Editor's note: This story was originally published in 2018 during Hurricane Florence.

Have you ever wondered what those hurricane categories mean? Or what storm surge actually is? How about wind shear?

We have you covered, thanks to the National Oceanic and Atmospheric Administration’s glossary of terms and assistance from Delaware State Climatologist Daniel Leathers.

TROPICAL STORM ISAIAS:Delaware under tropical storm warning, watches

Saffir-Simpson Hurricane Wind Scale: One of the most widely used ways to describe the intensity of a hurricane is by categorizing it. The lower the number, the slower the wind.

Category 1 ranges from 74-95 mph; Category 2 is 96-110 mph; Category 3 is 111-129 mph; Category 4 is 130-156; and Category 5 is anything over 156. All hurricanes can cause damage, but the higher the number, the worse the outcome.

As of Monday, Tropical Storm Isaias was expected to regain some strength, possibly returning the storm to Category 1 hurricane status.

Storm surge: Refers to a rise in tide heights of streams, rivers, creeks or other water bodies that would be above normal. This term does not account for additional wave action caused by a storm, Leathers said.

Shear: A change in the wind speed or wind direction in the atmosphere.

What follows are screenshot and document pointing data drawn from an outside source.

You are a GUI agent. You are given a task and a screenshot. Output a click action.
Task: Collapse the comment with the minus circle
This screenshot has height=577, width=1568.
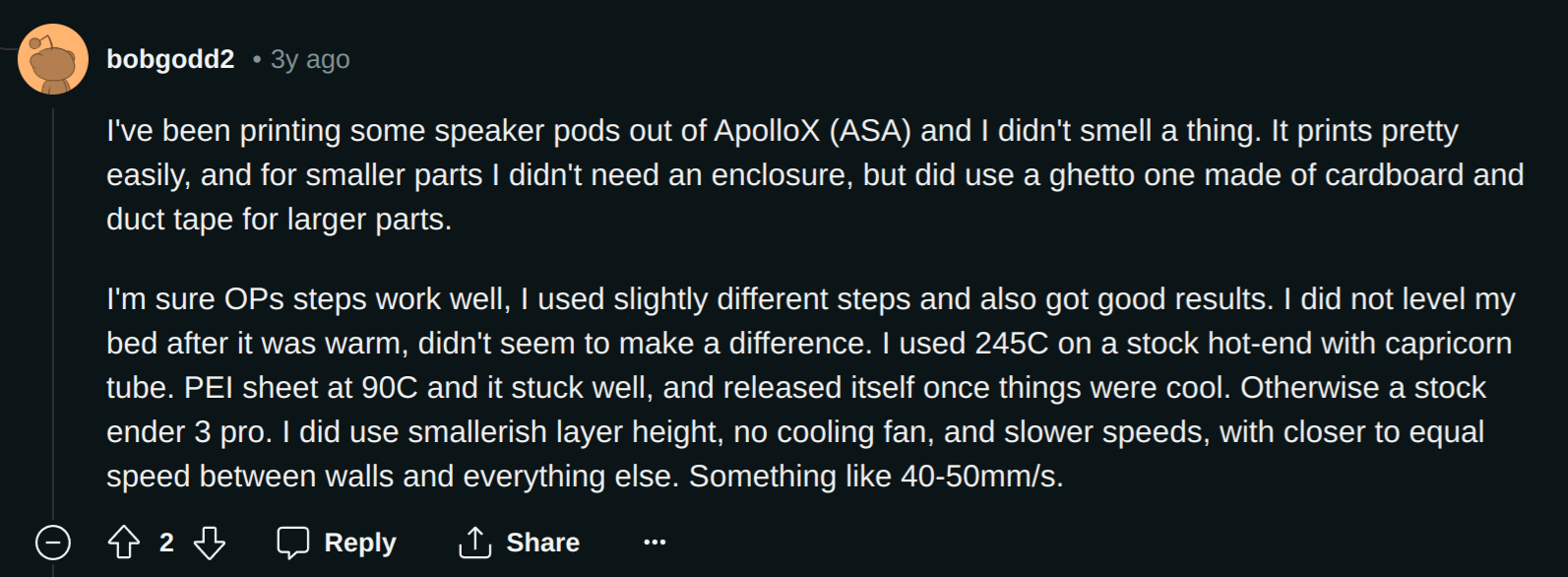(x=53, y=543)
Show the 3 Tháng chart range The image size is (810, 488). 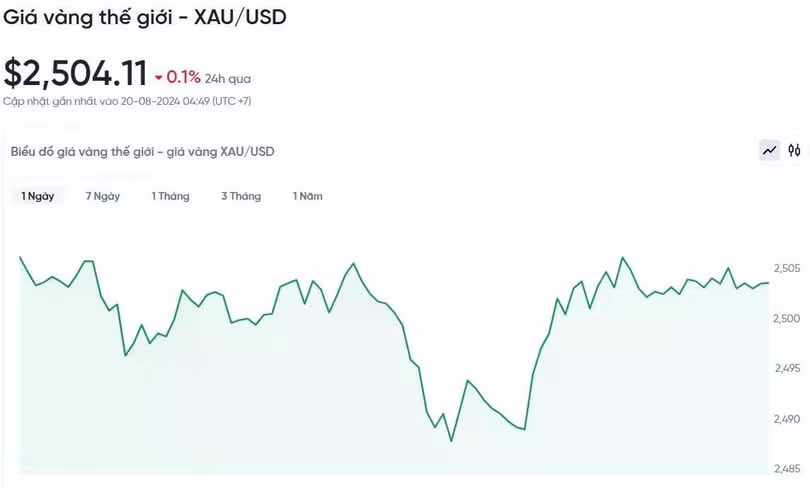(241, 196)
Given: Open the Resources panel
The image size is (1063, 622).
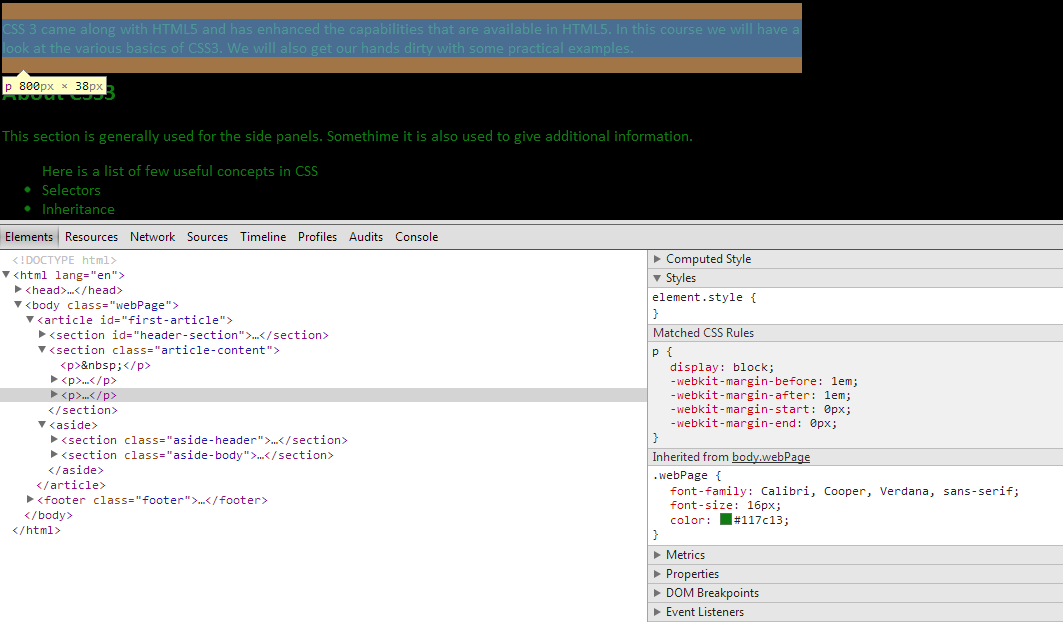Looking at the screenshot, I should 91,237.
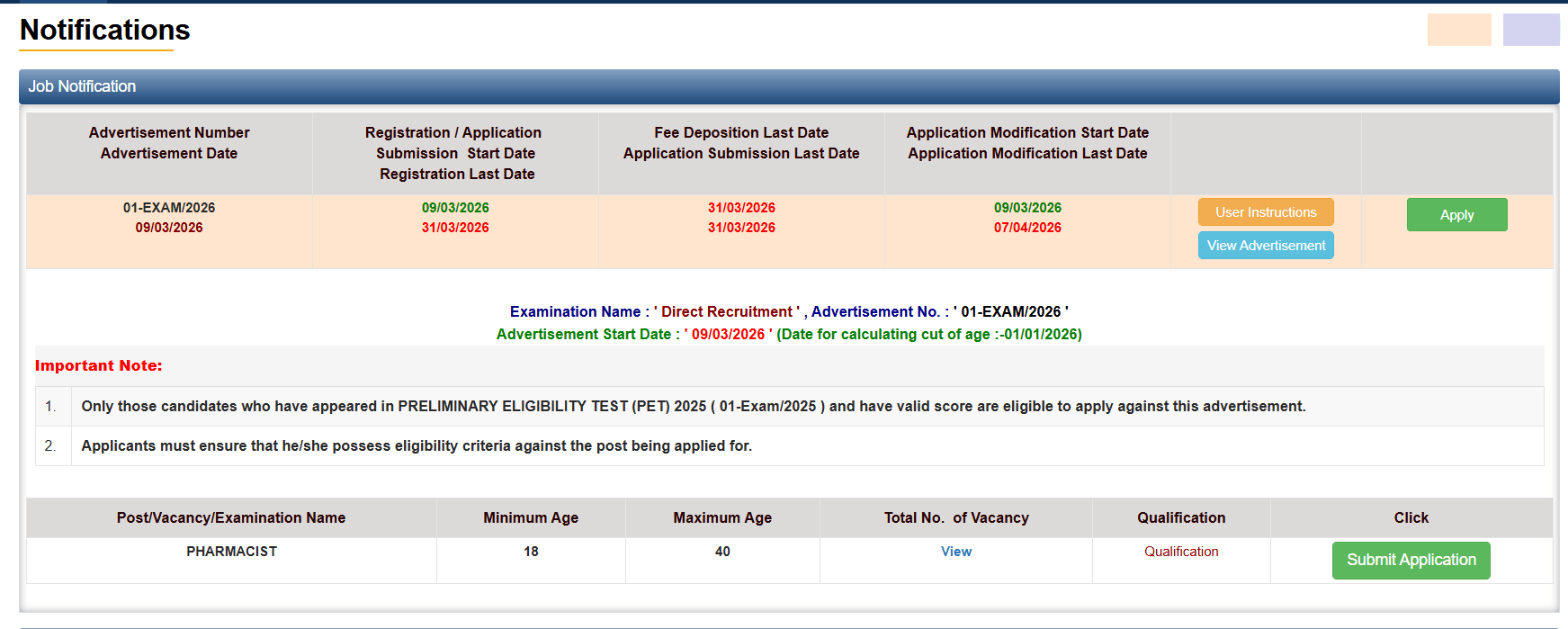This screenshot has height=629, width=1568.
Task: Select the second important note on eligibility criteria
Action: coord(417,446)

Generally, wind shear can weaken tropical cyclones or prevent them from developing.

Tropical cyclone: A storm system that forms over tropical or subtropical waters that mixes air vertically from the lower to upper atmosphere and has a well-defined center. Once formed, a cyclone extracts heat energy from warm water surfaces and exports cooler air from the upper atmosphere. A hurricane is a tropical cyclone.

Tropical depression: A tropical cyclone with winds no greater than 38 mph.

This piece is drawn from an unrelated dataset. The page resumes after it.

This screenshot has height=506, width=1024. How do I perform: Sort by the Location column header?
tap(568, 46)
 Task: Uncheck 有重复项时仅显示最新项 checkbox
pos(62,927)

Tropical storm: A tropical cyclone that produces winds from 39-73 mph.

Hurricane: A tropical cyclone with wind speeds reaching 74 mph. In the Western Pacific, these storms are called typhoons. In the Indian Ocean, they are called cyclones. They are all tropical cyclones, but the terminology depends on where they form.

Nor’easter: A type of mid-latitude cyclone, which is a large low-pressure system that usually forms between late fall and early spring when warm and cold air collides. Nor’easters occur along the East Coast and are named for the northeast winds that occur over coastal areas. They can be as strong as a hurricane and are often much larger. The fabled Storm of 1962 was a mid-latitude cyclone.

Warning: There are a variety of warnings related to hurricanes and other storm systems, but the term is generally used to state that the risk – whether that be the arrival of a hurricane or storm surge – is expected within 36 hours in the area under a warning.

Watch: Instead of risk being expected, as with a warning, a watch means that there is a possible risk of dangerous weather conditions in the area under a watch. 

In the case of a tornado, for example, a watch means that conditions are favorable that a tornado could form. A warning would mean that one has been spotted.

This National Weather Service graphic shows the likely arrival time of tropical storm winds, as of forecasts available at 11 a.m. Monday. This shows most of Delaware is facing a more than 50% chance of seeing tropical storm-force winds on Tuesday.

Advisory: Includes all warnings and watches in effect for tropical cyclones.

Eye wall: An organized band of the strongest winds around the center of a hurricane.

During a hurricane’s development, the collection of thunderstorms that make up the system will build an eye wall once they are strong enough. When the eye wall is first built is generally when the storm is the strongest.

“Over time, it goes through this waxing and waning of how well the eye wall is put together,” Leathers said. “The eye wall will break down and the storm will weaken a bit. Typically, if it’s still over warm water and there’s no shear, it will rebuild and regain strength.”